A contratação de serviços de startups é apenas uma das possibilidades de parcerias com grandes empresas. A indústria química Basf, por exemplo, aposta na estratégia de aceleração. Em uma parceria com a aceleradora ACE, a empresa alemã criou o programa AgroStart e, por meio dele, investiu em mais de dez startups, trazendo a inovação para dentro de casa. “A iniciativa é voltada para melhorar, de uma forma digital, a eficácia da aplicação de agrodefensivos e as tecnologias de análise de solo”, afirma Manfredo Rübens, presidente da Basf para a América do Sul. Hoje, por exemplo, a empresa usa drones para identificar situações de risco em lavouras. Após a análise, o aparelho transmite dados a uma equipe da Basf, que envia recomendações para que o agricultor resolva o problema de forma eficiente.
A Basf está satisfeita com os resultados que vem obtendo com a inovação aberta. E quer mais. Há cerca de duas semanas, inaugurou em São Paulo um centro colaborativo de experiências científicas digitais, batizado de Onono. “É um lugar onde confrontamos clientes e funcionários com as novas tecnologias e a digitalização”, diz Rübens. Ele acredita que o Brasil tenha um ambiente propício para transformações na cultura da empresa. “Já trabalhei na Alemanha, nos Estados Unidos e no Brasil. Por aqui, as mudanças são muito mais reconhecidas como oportunidades e menos como ameaças aos funcionários do que em outras regiões do mundo.”
Essas transformações, claro, acabam afetando os clientes finais em sua relação com a tecnologia. De olho na evolução das formas de pagamento, a empresa de serviços financeiros Visa fechou uma parceria, no início de abril, com a empresa de entregas Rappi na terra natal da startup: a Colômbia. Juntas, elas vão lançar um cartão de débito. A ideia é substituir o dinheiro vivo em transações pequenas. A Visa também tem centros de inovação espalhados pelo mundo — um deles em São Paulo —, além de um programa de aceleração de startups desde 2017. De lá para cá, mais de 50 empresas de inovação receberam investimentos. “As parcerias quebram o mito de que os bancos são rivais das fintechs”, diz Percival Jatobá, vice-presidente de produtos da Visa. “O envolvimento com startups nos permite também estabelecer nossa marca no ecossistema, além de sermos instigados por seus modelos de pensamento.”
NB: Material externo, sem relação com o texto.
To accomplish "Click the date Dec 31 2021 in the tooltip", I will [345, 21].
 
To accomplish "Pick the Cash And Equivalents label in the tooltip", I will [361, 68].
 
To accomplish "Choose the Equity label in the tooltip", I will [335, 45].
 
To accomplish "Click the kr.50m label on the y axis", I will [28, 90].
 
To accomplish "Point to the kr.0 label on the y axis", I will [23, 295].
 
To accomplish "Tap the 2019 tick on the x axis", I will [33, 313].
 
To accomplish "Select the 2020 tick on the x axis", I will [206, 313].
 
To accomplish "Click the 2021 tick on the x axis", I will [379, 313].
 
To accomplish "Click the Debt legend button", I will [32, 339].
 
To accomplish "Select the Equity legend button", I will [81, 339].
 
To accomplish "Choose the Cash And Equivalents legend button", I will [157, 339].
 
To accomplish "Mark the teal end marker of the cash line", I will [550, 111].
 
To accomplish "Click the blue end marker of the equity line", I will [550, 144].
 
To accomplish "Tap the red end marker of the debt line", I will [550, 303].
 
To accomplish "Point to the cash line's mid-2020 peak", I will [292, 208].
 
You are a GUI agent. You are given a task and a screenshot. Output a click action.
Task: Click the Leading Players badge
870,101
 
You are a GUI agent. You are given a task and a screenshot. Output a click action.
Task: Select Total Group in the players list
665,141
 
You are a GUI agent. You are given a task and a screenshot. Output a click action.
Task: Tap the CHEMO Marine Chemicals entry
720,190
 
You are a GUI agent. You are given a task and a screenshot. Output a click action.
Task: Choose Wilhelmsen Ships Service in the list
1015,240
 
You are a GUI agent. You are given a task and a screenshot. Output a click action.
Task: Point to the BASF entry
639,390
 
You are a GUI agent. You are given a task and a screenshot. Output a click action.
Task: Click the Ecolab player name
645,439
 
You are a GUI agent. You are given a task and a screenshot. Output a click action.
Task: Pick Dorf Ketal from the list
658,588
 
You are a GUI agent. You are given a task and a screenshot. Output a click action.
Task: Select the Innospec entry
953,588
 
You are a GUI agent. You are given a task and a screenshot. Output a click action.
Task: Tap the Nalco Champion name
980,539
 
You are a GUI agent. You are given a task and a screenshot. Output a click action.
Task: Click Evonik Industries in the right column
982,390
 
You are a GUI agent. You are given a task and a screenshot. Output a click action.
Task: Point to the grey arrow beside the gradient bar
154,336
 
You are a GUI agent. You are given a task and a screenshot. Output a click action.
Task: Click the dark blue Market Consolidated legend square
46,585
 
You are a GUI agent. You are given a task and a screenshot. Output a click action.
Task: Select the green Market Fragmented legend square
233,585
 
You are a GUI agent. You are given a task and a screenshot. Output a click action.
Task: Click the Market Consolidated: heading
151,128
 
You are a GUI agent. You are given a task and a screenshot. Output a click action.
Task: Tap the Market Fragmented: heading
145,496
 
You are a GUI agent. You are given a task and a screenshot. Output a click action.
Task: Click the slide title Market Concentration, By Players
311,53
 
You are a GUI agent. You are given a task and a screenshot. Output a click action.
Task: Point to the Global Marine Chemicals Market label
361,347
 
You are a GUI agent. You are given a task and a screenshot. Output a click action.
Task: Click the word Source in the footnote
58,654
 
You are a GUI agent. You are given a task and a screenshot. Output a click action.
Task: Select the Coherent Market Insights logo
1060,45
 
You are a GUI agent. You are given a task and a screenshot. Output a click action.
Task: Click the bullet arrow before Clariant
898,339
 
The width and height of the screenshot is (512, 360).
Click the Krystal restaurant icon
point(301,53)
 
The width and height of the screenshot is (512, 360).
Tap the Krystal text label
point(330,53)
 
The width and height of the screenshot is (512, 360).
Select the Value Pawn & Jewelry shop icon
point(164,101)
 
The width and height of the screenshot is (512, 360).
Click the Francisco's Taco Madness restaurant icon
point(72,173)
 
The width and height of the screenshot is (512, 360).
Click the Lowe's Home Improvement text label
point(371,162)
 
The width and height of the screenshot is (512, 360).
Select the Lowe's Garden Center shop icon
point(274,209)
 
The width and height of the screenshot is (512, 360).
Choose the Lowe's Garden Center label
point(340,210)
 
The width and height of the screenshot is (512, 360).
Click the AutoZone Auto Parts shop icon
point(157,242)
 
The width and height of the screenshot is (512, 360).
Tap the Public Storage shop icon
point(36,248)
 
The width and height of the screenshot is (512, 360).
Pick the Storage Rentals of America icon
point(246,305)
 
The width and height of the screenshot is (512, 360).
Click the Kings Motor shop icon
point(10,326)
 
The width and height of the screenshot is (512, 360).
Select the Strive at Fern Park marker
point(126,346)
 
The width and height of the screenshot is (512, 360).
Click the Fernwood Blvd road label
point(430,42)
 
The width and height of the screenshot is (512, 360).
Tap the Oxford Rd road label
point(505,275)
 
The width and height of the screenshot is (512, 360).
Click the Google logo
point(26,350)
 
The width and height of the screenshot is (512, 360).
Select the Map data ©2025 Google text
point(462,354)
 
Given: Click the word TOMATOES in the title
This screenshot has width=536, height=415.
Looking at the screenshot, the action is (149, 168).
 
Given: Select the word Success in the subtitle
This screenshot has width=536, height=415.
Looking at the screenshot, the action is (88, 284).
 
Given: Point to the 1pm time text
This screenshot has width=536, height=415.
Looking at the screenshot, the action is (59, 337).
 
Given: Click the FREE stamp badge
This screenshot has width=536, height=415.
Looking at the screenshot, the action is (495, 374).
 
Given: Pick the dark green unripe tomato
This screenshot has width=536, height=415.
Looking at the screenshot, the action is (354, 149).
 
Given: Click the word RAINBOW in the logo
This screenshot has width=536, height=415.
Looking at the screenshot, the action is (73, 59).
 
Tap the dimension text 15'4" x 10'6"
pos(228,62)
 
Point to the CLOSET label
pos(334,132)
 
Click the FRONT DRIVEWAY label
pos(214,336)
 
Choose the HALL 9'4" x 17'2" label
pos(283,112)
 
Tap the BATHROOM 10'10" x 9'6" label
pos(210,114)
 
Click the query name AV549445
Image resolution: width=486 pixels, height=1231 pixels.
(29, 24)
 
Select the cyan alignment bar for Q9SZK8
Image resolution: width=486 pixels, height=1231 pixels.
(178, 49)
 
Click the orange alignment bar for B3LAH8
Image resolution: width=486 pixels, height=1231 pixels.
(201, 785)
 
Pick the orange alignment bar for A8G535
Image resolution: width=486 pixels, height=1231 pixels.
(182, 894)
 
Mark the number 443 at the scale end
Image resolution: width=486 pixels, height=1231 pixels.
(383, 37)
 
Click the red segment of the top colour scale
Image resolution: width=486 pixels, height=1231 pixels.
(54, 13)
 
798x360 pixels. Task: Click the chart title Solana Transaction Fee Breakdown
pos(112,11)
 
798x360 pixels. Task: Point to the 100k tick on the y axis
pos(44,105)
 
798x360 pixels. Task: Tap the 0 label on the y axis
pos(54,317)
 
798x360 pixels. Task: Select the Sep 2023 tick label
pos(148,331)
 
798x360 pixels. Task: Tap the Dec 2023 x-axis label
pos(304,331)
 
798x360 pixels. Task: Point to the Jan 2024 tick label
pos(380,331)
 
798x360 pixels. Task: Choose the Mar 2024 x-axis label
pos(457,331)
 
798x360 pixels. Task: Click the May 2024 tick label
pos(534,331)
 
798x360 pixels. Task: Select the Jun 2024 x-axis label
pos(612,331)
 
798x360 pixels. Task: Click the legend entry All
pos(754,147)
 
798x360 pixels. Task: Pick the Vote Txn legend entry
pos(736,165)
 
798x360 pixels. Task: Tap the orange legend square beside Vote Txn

Não são apenas as startups que enriquecem o ecossistema da inovação. Na indústria de alimentos BRF, a experiência positiva com pequenas empresas levou a corporação a ficar ainda mais receptiva às ideias externas. Depois de criar o programa b.Connect em 2016, para se aproximar das startups, a BRF aprimorou a iniciativa e lançou, em fevereiro deste ano, o brfHUB, que reúne novos parceiros. “Entendemos que havíamos deixado de fora uma parte relevante do modelo de conexão: instituições de ensino superior, de ensino técnico e empresas de tecnologia em geral”, diz Sérgio Pinto, gerente executivo de inovação da BRF. “Colocando todos os parceiros em uma única avenida, o diálogo fica mais fácil.” No novo programa, a BRF lançou um site onde publica desafios em áreas diversas, como pesquisa e desenvolvimento, recursos humanos e vendas. “Há muitas ações bacanas na academia e no mercado. O que faltava era conexão”, diz Pinto. Para a BRF e outras empresas que perceberam os benefícios da inovação aberta, não falta mais.